Temporal deixa desabrigados na Vila Basevi e Lago Oeste
Granizo e ventos fortes causaram prejuízos também no Guará. Defesa Civil e Corpo de Bombeiros permanecem em alerta. Previsão é de novas pancadas d' água nesta quarta (7/10)

Equipes da Defesa Civil e do Corpo de Bombeiros estão desde a noite desta terça-feira (6/10) na Vila Basevi, em Sobradinho. O local foi um dos mais atingidos pelo temporal que caiu no final da tarde e na madrugada desta quarta (7/10) no Distrito Federal. A chuva de granizo e fortes ventos deixaram um rastro de destruição na região, com dezenas de casas destelhadas e famílias desabrigadas. Diante do cenário, o governador Rodrigo Rollemberg (PSB) foi ao local acompanhar pessoalmente a situação dos desabrigados.
A Defesa Civil informa que 114 residências foram danificadas na Vila Basevi e na Fercal, também em Sobradinho, num total de 456 pessoas. Quatro famílias estão desabrigadas. O número pode aumentar, já que uma vistoria está sendo feita nas construções para ver quais delas serão liberadas para os proprietários e as que serão interditadas.
A preocupação das autoridades tem um motivo. O Instituto de Meteorologia (Inmet) alerta que há previsão de novas pancadas de chuva para o final da tarde desta quarta, embora o calor prevaleça ao longo do dia. A expectativa de mais chuva deixou os moradores da Vila Basevi assustados, já que muitos tentam reconstruir o que foi destruído na madrugada.
No vídeo, a diarista Líria Rodrigues, 37 anos, mostra a casa destruída e chora.
Segundo o Corpo de Bombeiros, muitas árvores e muros caíram. Com a chuva de granizo se formou uma grande camada de gelo, que ainda na manhã desta quarta (7) atrapalha a entrada e a saída em algumas residências e estabelecimentos.



A Escola Classe Vila Basevi está interditada pela Defesa Civil, já que boa parte do telhado foi levada pelo temporal. “A chuva começou normal, com ventania. Aumentou muito rápido e tudo começou a desabar. Nos abrigamos no andar debaixo.
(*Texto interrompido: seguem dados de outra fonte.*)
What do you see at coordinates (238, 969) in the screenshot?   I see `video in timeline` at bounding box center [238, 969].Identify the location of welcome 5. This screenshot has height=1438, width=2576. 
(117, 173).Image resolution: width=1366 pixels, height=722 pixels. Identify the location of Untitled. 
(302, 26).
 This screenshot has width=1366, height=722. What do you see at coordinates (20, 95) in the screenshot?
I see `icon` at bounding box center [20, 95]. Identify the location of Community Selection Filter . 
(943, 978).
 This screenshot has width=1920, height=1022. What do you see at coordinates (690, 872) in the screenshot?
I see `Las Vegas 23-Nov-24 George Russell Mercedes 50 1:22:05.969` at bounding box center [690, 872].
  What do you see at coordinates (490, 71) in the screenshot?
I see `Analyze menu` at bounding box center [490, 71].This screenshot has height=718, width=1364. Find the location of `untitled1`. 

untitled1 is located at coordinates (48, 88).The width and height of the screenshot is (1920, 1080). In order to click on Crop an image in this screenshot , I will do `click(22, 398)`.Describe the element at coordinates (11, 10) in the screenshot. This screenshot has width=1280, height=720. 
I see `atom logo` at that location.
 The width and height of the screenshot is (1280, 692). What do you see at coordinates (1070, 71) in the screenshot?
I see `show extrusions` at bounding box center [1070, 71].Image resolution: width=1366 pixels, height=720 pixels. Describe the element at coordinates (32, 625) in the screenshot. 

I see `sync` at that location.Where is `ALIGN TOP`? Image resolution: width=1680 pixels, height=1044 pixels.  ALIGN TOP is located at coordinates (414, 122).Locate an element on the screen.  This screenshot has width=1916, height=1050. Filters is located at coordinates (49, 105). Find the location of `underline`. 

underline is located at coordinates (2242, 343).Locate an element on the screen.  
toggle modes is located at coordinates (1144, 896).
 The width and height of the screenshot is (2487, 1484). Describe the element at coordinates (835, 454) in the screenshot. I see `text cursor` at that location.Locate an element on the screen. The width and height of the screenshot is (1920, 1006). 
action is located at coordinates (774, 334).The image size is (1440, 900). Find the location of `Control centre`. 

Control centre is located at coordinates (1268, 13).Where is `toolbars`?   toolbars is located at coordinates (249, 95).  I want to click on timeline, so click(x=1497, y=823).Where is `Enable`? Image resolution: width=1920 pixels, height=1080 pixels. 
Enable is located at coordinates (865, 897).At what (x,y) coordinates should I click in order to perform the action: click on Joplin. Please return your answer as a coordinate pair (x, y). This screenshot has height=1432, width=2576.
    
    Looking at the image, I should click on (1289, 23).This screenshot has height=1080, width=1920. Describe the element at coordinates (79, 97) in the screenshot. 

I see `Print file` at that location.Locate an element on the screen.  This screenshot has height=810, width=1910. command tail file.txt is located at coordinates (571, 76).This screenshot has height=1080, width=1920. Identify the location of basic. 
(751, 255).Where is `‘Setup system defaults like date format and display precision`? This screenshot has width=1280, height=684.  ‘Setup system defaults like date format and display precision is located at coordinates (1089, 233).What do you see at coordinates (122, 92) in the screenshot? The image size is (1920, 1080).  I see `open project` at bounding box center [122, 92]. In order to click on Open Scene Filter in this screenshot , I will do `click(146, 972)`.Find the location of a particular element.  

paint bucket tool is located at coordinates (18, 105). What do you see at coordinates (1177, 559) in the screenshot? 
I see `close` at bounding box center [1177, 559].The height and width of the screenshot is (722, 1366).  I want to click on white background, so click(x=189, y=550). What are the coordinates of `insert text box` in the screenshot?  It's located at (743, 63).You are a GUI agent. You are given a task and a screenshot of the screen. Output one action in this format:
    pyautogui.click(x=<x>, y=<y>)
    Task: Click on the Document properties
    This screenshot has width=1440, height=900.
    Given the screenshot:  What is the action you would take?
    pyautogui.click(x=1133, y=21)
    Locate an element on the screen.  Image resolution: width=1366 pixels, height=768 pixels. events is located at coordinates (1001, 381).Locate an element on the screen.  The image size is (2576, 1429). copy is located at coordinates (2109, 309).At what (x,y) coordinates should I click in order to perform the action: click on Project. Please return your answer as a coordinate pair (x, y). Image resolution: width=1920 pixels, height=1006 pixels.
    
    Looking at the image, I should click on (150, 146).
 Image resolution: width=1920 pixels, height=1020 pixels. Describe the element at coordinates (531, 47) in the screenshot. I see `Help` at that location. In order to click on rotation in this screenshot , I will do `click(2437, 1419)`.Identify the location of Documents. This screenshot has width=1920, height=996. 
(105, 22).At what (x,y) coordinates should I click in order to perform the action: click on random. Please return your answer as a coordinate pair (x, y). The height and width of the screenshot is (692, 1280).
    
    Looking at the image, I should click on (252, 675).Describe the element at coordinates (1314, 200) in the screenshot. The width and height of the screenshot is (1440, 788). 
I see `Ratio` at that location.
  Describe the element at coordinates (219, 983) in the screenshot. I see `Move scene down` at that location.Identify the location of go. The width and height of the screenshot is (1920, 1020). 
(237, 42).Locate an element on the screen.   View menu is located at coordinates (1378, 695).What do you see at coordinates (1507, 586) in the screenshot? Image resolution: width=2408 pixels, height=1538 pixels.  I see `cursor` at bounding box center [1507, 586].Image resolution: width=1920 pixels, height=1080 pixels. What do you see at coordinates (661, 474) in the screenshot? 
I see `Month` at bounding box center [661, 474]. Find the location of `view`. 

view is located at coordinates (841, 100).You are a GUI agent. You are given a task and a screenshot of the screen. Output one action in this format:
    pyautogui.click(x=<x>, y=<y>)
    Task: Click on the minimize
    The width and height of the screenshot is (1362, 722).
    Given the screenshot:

Só deu tempo de correr para desligar a energia”, lembrou o eletricista Leandro dos Santos, 30 anos, que teve a casa destruída.
Rollemberg
Ao desembarcar de helicóptero no local, o governador Rodrigo Rollemberg visitou a escola interditada. Disse que determinou prioridade no atendimento das famílias atingidas: “Vamos conversar com as nossas equipes e com a população e calcular o estrago. Vamos levantar o que podemos fazer de imediato para não deixar ninguém desassistido”.
Questionado se as famílias poderiam receber o auxílio-aluguel, Rollemberg destacou que tudo o que estiver ao alcance do governo será feito. A presidente da Câmara Legislativa, deputada Celina Leão (PDT), também esteve no local. Depois, o grupo seguiu para a Fercal.

Na região da Fercal, os estragos também foram grandes. “Bate uma sensação de desespero. Estava na escola e vim correndo pra casa. O vento e a chuva levaram o teto, fizeram um grande buraco”, lamentava a merendeira Maria de Fátima Sousa, 36 anos.
Inédito
Segundo o coronel Sérgio Bezerra, da Defesa Civil, a quantidade de granizo surpreendeu. “Nunca vi isso ocorrer aqui no DF. Foi inédito. Já vi registros no Paraná e em Santa Catarina, onde passei, mas não no DF”, disse ele.
Outra região atingida foi o Lago Oeste, em Sobradinho II. Algumas famílias ficaram desabrigadas e uma pessoa precisou ser levada para o hospital com suspeita de fratura na perna. Muitas casas também ficaram destelhadas e árvores foram derrubadas.
Guará
No Guará, moradores também contabilizam os prejuízos. Na QI 31, uma torre de antena de celular caiu sobre carros e quiosques. Ninguém ficou ferido. Os ventos também derrubaram árvores e a chuva de granizo chegou a quebrar vidros de janelas de algumas casas e apartamentos.